What if some roads actually pay you to travel them? How do you find the cheapest path then?
Why Bellman Ford Algorithm Negative Weights in DSA Typescript?
Imagine you are planning a road trip across several cities. Some roads have tolls (positive costs), but some roads offer discounts or cashback (negative costs). You want to find the cheapest route from your starting city to all others.
Manually calculating the cheapest path with roads that can reduce your total cost is tricky. Simple methods like always choosing the shortest road fail because negative costs can create loops that reduce the total cost endlessly. This makes it hard to know if your calculation is correct or if you missed a better path.
The Bellman Ford algorithm smartly handles roads with negative costs. It checks all roads multiple times to find the best prices, even if some roads reduce your total cost. It also detects if there is a loop that keeps reducing cost forever, warning you about impossible routes.

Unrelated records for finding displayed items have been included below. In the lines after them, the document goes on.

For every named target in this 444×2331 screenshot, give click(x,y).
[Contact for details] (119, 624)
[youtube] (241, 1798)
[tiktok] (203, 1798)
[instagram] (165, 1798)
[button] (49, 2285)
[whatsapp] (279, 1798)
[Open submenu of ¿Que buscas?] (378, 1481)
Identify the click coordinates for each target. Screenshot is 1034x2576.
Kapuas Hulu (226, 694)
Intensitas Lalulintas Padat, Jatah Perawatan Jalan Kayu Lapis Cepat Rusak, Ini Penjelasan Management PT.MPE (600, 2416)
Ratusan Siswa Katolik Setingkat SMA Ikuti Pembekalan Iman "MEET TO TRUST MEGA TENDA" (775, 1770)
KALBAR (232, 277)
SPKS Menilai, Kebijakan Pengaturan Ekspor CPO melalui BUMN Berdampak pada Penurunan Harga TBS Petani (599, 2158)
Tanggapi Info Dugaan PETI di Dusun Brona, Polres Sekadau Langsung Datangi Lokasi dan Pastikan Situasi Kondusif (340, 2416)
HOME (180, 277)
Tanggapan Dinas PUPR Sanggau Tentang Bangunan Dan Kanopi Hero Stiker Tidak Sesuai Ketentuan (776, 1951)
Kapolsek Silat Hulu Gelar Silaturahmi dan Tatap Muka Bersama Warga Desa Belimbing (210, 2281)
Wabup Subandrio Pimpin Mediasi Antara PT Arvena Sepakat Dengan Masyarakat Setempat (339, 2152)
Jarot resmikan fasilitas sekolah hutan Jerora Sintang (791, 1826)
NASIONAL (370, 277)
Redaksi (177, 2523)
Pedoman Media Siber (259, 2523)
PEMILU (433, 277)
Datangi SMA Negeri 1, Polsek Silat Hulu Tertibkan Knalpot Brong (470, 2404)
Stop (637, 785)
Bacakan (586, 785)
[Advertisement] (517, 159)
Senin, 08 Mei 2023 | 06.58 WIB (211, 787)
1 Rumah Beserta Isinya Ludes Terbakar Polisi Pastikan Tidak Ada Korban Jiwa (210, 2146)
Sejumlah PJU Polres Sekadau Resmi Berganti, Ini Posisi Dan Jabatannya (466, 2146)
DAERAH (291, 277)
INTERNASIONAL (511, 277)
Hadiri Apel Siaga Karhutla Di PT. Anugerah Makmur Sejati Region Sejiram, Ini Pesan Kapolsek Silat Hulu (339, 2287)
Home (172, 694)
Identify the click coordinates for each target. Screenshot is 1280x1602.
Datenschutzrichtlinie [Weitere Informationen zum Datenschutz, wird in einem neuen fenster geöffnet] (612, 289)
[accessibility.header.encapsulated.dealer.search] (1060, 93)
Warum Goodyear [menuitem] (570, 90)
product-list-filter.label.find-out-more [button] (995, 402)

function findCheapestPath(graph) {
// Just pick shortest edges once, ignoring negative loops
// This can give wrong answers if negative weights exist
}function bellmanFord(graph, start) {
// Relax edges repeatedly to find shortest paths
// Detect negative cycles if any
}You can reliably find the cheapest paths in graphs even when some paths reduce total cost, and detect impossible infinite savings loops.
In finance, when calculating the best currency exchange routes, some exchanges might give bonuses (negative costs). Bellman Ford helps find the best way to convert money without getting stuck in endless profit loops.
Manual shortest path methods fail with negative weights.
Bellman Ford handles negative weights by repeated edge relaxation.
It detects negative cycles to avoid infinite cost reduction loops.